One slopes down to the cafe, and a thinner, dustier path heads upwards, deeper into the cemetery. Feeling lonely and wanting, perhaps even needing, to delve deeper into that feeling, I isolate myself from the dog walkers, the couples and the visitors all treading that wider, brighter path to the cafe and back. And I walk on up the hill, alone.
I find a tiny path between rows of long-unmaintained graves. A blackberry bush has grown over some in a tangle with other plants I can’t name. I can just see a faded date on the pale grey stone behind thorny stalks, 1817 or 1812 maybe. I don’t know if that’s when they were born or died. Does it matter, all these years later? Nobody thinks of them now, I bet.
I pick a blackberry, careful to avoid the thorns. It’s sweet. I expected sour, for some reason, but it’s really sweet. And juicy. A small mercy. Best thing that’s happened in days. Maybe that’s going too far, but it’s something.
I carry on, walking forwards, now under a natural veranda of trees. I don’t know what kind. I breathe in fresh air. I feel lighter, I realise, than when I chose not to go to the cafe. Was the sweet berry all it took? I guess it reminded me it’s not all bad, for the living.
I think about what to do for the rest of the day. I shouldn’t just go home. I have spent so much time at home. Basically the whole of August. In the dark, too. Well, once I ventured out into the garden (with a cap and sunglasses, of course). Within minutes, the dark spots appeared, dancing. Dizzied and disappointed, I groped my way back inside. Another time, bolstered by a full day’s remission, I thought I was well enough to take out the bins. Only the bins! But they defeated me, and the rest of the day was spent with curtains closed, eye mask on. I lifted it rarely. When I did, it was with squinted eyes to feel my way to the bathroom or change the podcast. Any time I looked at my phone screen, it hurt like a bitch. Sometimes it felt worth it. Sometimes it didn’t. Sometimes I didn’t get to choose the pain.
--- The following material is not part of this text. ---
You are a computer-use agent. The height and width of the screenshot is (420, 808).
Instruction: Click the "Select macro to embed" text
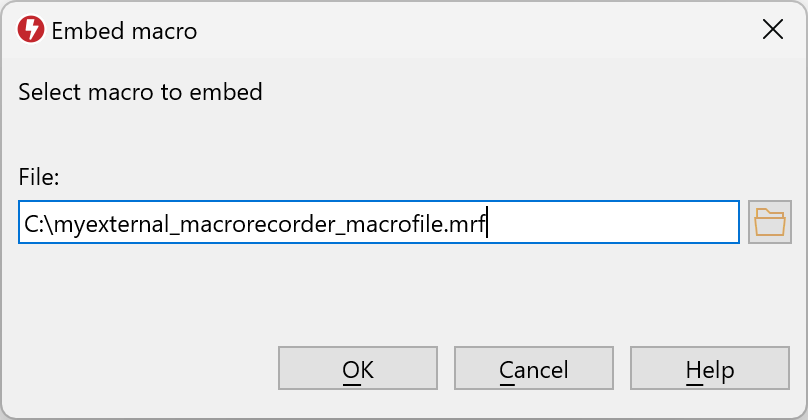(140, 93)
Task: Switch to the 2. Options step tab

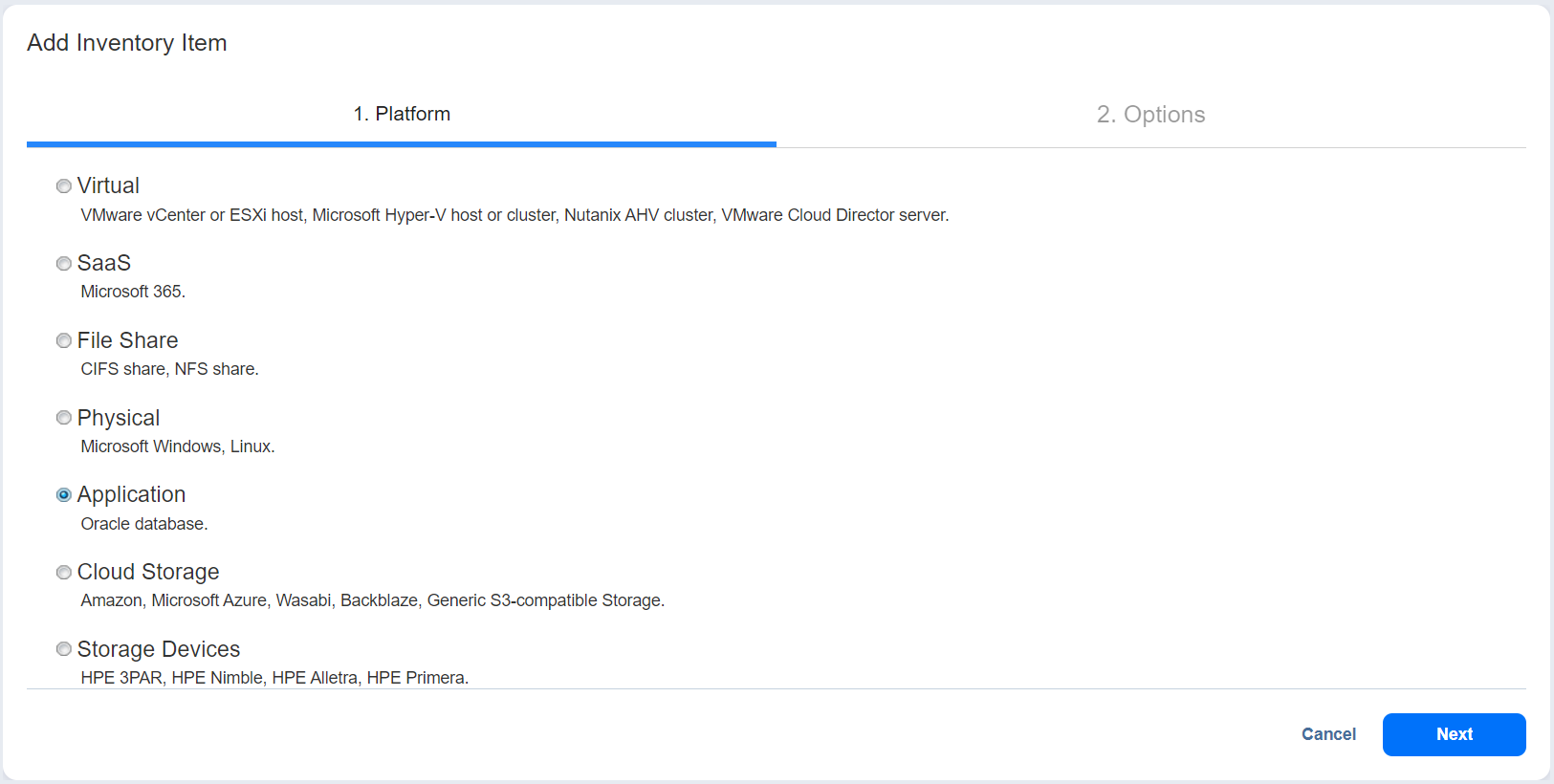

If the doorbell rang, a light chinked in through the gap under my eye mask, or I moved my head a millimetre, agony splintered through my skull like an arrow. And the next day? Best to lie in bed. The boredom was better than the risk of it happening all over again. If I was feeling really ambitious, I could move downstairs to the sofa. The curtains weren’t blackout there, and letting even the sheathed light in was a risk. There, I could watch the TV on its dimmest setting, its quietest audible hum, until I felt more confident and perhaps opened the curtains or tried to go to the shops (cap and sunglasses on, of course). Then the pins and needles might start again in my right hand. Often I’d think I was imagining it, because I dreaded it too much, but then I’d feel it in my right cheek too and half of my bottom lip. Mission Go-to-the-corner-shop failed, abort, abort. I’d walk back quickly before it got worse, before it spread to my leg and the too-bright day turned into Vincent’s Starry, swirly Night before my eyes.
But I digress. Today is a different day. A better day. So far, anyway. Not in the dark. Look at me, three days migraine-free. I can do what I want, not necessarily alone. Second day in a row going out of the house! Yes, it’s a good day. I think I’ll text a friend or my mum if they don’t respond. She’s been very good. Bringing shopping over and not minding that I stay in bed. She’ll let herself in and help herself to a cup of tea. Then I won’t feel so guilty. Maybe someone will be up for the cinema. There will be something on; there always is. I’ll take my sunglasses of course, just in case. Nobody will notice in the dark. I text a few friends to see if anyone’s free at this short notice.
I turn around, go back the way I came, by the same blackberry bush. I strain to see another date on another grave. Died 1952. Wow. That’s quite recent, really, to have been left to nature and forgotten about. But I don’t hear him complaining. I smile at that, in spite of myself. Poor thing. I reach to pick another blackberry before rejoining the main path. I pick a big one, its juicy nodules straining between my fingertips as I pull it off its stalk. I walk on, back to the main path, and pop it into my mouth. Sour! I wince, looking for another to replace it. There are no blackberry bushes overhanging the main path. I realise that I’d only seen them between the graves.
A disgusting thought pops into my mind. The long-forgotten bodies are the fertiliser. This stays with me like a chilling cold for the rest of the walk. When a friendly couple nods at me at the fork in the path, I wish more than before that I was alone. I walk home, and when I get in, I leave the lights off. Maybe tomorrow will be different. Better. But not today. Nobody replied anyway.